Молодая с.-д. подумала, что Триродов обиделся на нее за своего знакомого; она сказала несколько натянуто:
— Вы его хорошо знаете, тогда извините.
— Я не знаю его теперешнего положения, — сказал Триродов. — Все может быть.
— Можно ли ручаться за все случайные знакомства! — сказал Рамеев.
Триродов спросил Петра:
— Что же он говорил обо мне?
Но тон его голоса не обнаруживал особенно большого любопытства. Петр сказал, усмехаясь саркастически:
— Ну, говорил-то он мало, больше выспрашивал. Говорил, что вы его хорошо знаете. Впрочем, я скоро ушел.
Триродов говорил тихо:
— Да, я его знаю давно. Может быть, и недостаточно хорошо, но знаю. У меня были с ним кое-какие сношения.
— Он у вас был вчера? — спросила Елисавета.
Триродов отвечал:
— Он заходил ко мне поздно вечером. Вчера. Очень поздно. Не знаю, почему он выбрал такой поздний час. Просил помочь. Требования его были довольно велики. Я дам ему, что смогу. Он отправится дальше.
Все это было сказано отрывисто и нехотя. Ни у кого не стало охоты продолжать разговор об этом, но в это время совершенно неожиданно в разговор вмешался Кирша. Он подошел к отцу, и сказал тихим, но очень внятным голосом:
— Он нарочно пришел так поздно, когда я спал, чтобы я его не видел. Но я его помню. Когда еще я был совсем маленький, он показывал мне страшные фокусы. Теперь уж я не помню, что он делал. Помню только, что мне было очень страшно, и я плакал.
Все с удивлением смотрели на Киршу, переглядывались, и улыбались. Триродов спокойно сказал:
— Ты это во сне видел, Кирша. Мальчики в его возрасте любят фантастические сказки, — продолжал он, обращаясь опять ко взрослым. — Да и мы, — мы любим утопии. Читаем Уэльса. Самая жизнь, которую мы теперь творим, представляется сочетанием элементов реального бытия с элементами фантастическими и утопическими. Возьмите, например, хотя бы это дело…
Так прервал Триродов разговор об Острове, и перевел его на другой вопрос, из числа волновавших в то время все общество. Вскоре после того он уехал. За ним поднялись и другие.
Хозяева остались одни, и сразу почувствовали в себе осадок досады и враждебности. Рамеев упрекал Петра:
— Послушай, Петя, так, брат, нельзя. Это же негостеприимно. Ты все время так смотрел на Триродова, точно собирался послать его ко всем чертям.
Петр ответил со сдержанною угрюмостью:
— Вот именно ко всем чертям. Вы, дядя, угадали мое настроение.
Рамеев посмотрел на него с недоумением, и спросил:
— Да за что же, мой друг?
— За что? — пылко, давая волю своему раздражению, заговорил Петр. — Да что он такое? Шарлатан? Мечтатель? Колдун? Не знается ли он с нечистою силою? Как вам кажется? Или уж это не сам ли черт в человеческом образе? Не черный, а серый, Анчутка беспятый, серый, плоский черт?

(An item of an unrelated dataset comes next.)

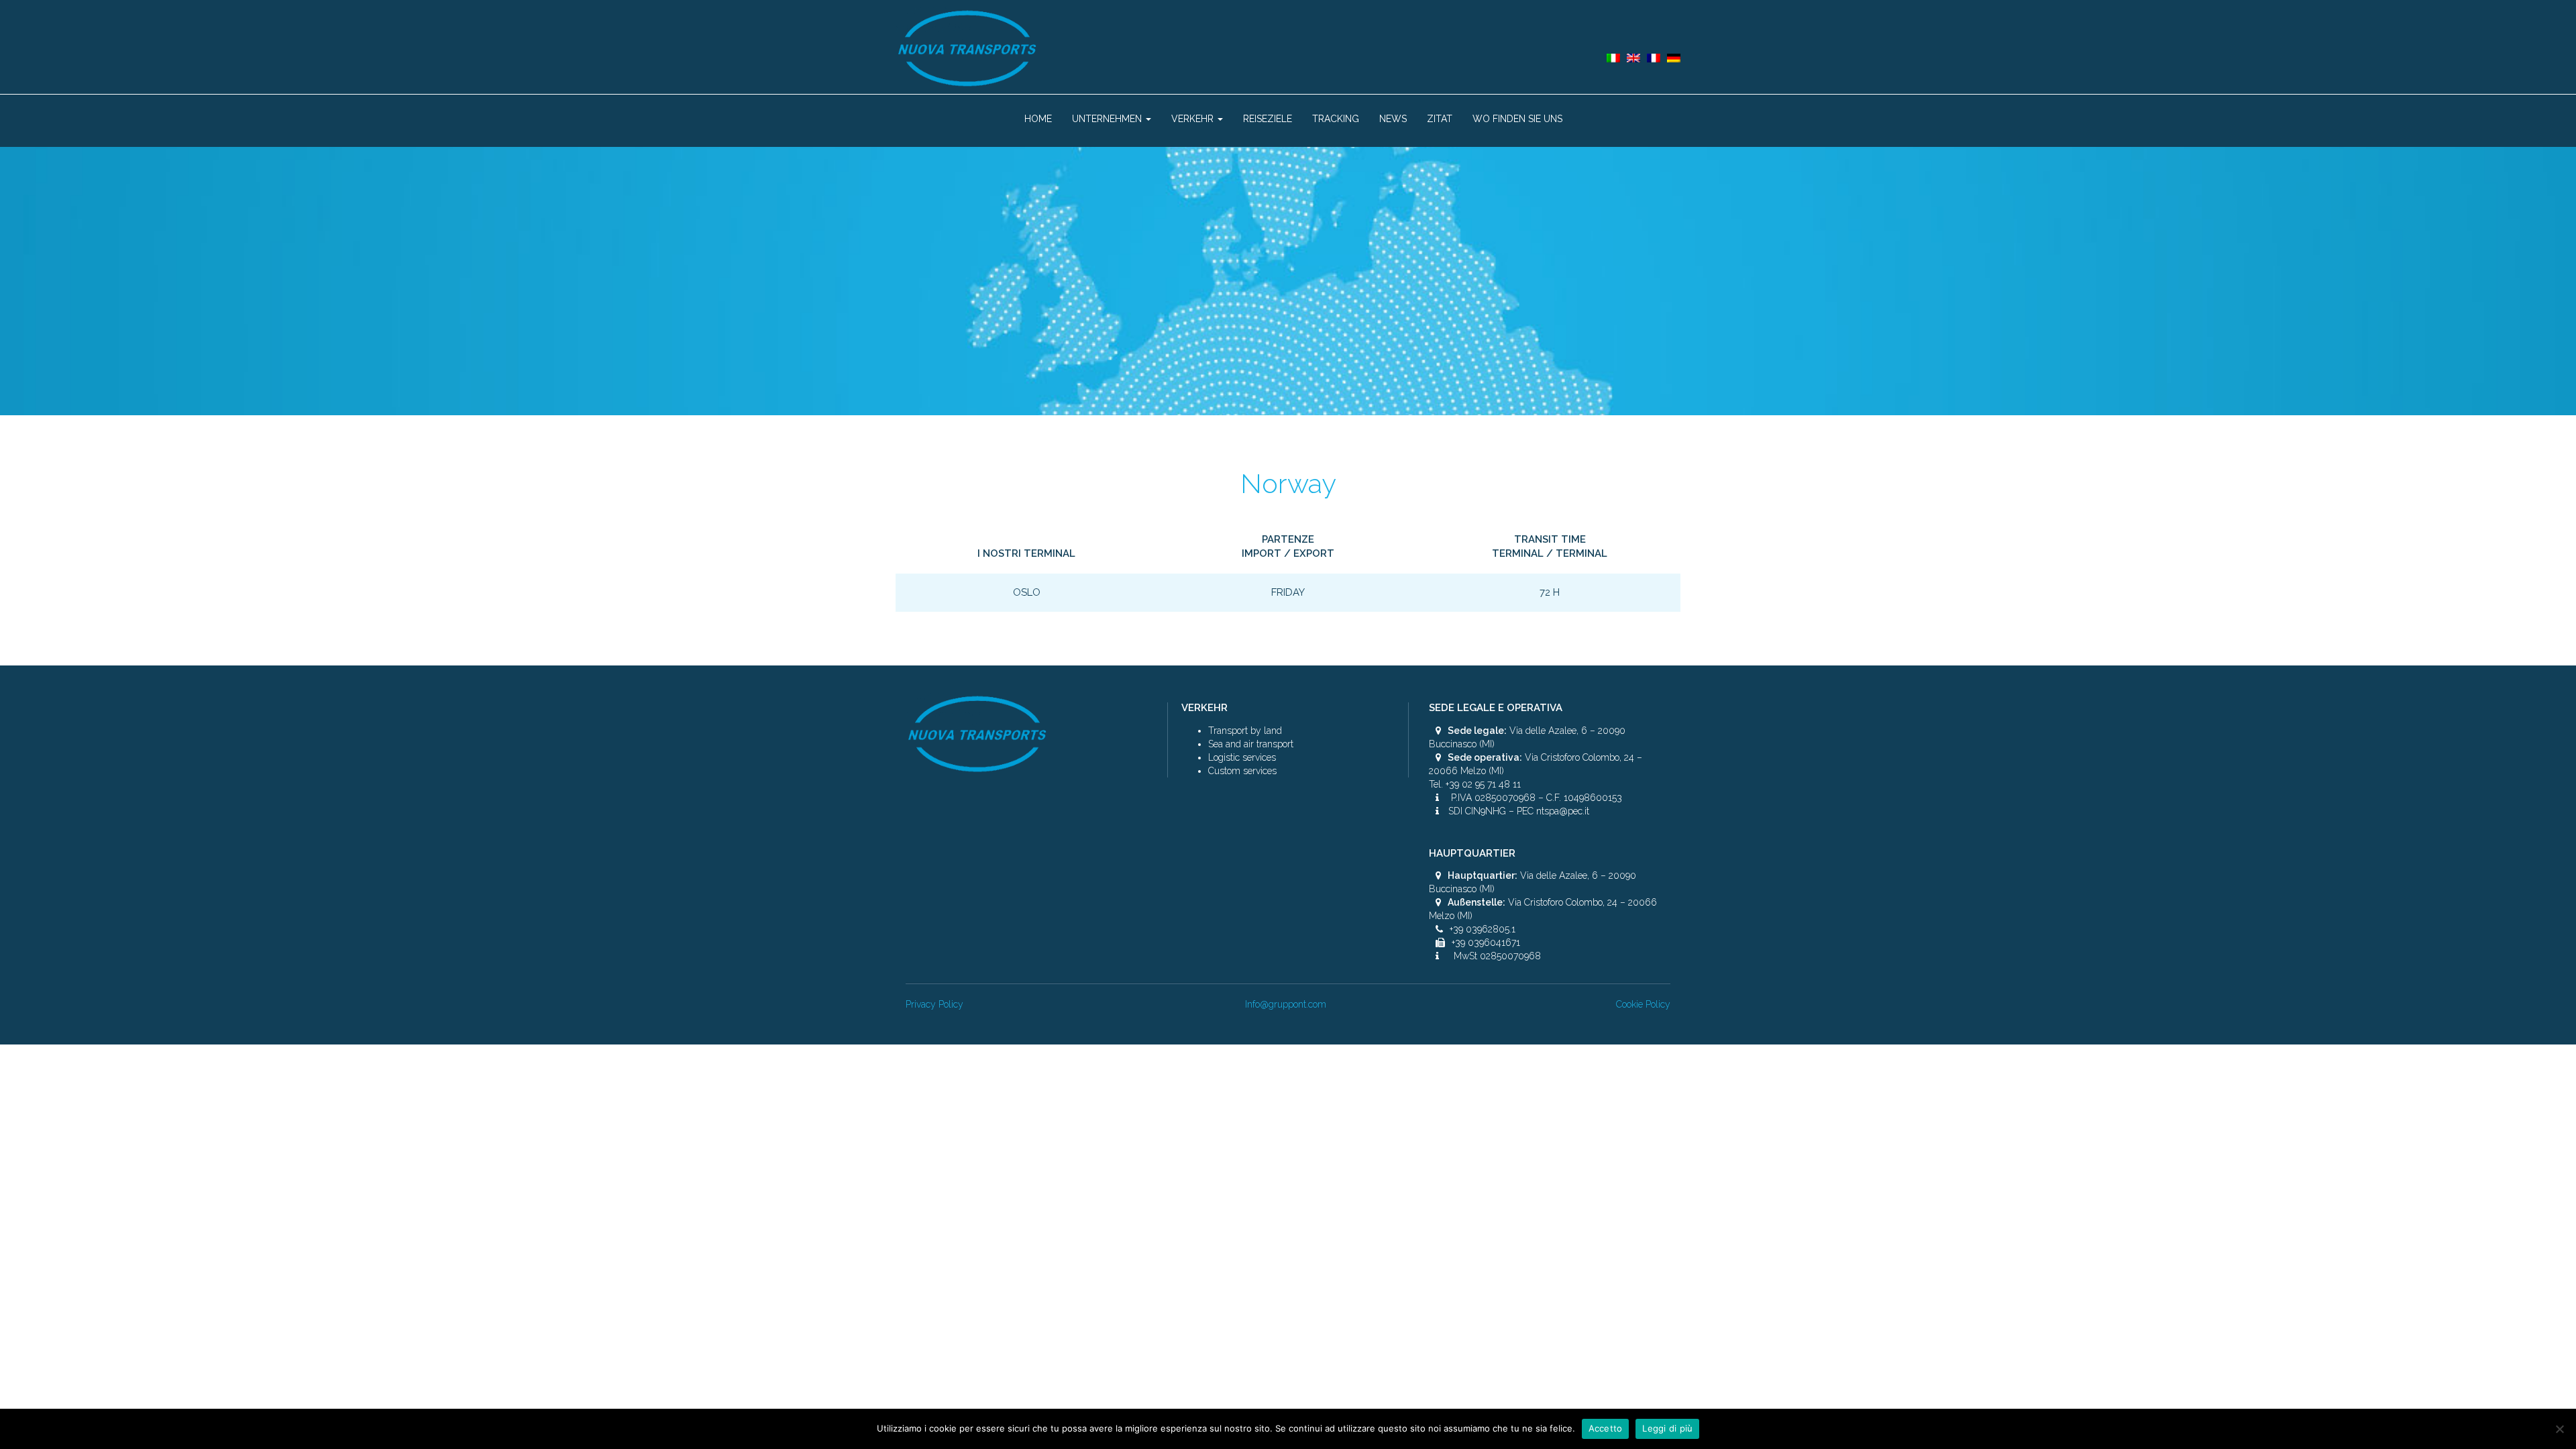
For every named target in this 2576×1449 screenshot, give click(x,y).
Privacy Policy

— Ну, полно, Петя, что ты говоришь? — досадливо сказал Рамеев.
Елисавета улыбалась неверною улыбкою покорной иронии, золотою и опечаленною, и желтая в ее черных волосах грустила и томилась роза. И широко раскрыты были удивленные глаза Елены.
Петр продолжал:
— Да подумайте сами, дядя, оглянитесь кругом, — ведь он же совсем околдовал наших девочек.
— Если и околдовал, — сказала, весело улыбаясь Елена, — то меня только немножечко.
Елисавета покраснела, но сказала спокойно:
— Да, любопытно слушать. И не заткнуть же уши.
— Вот видите, она сознается! — сердито воскликнул Петр.
— В чем? — с удивлением спросила Елисавета.
— Из-за этого холодного, тщеславного эгоиста ты всех готова забыть, горячо говорил Петр.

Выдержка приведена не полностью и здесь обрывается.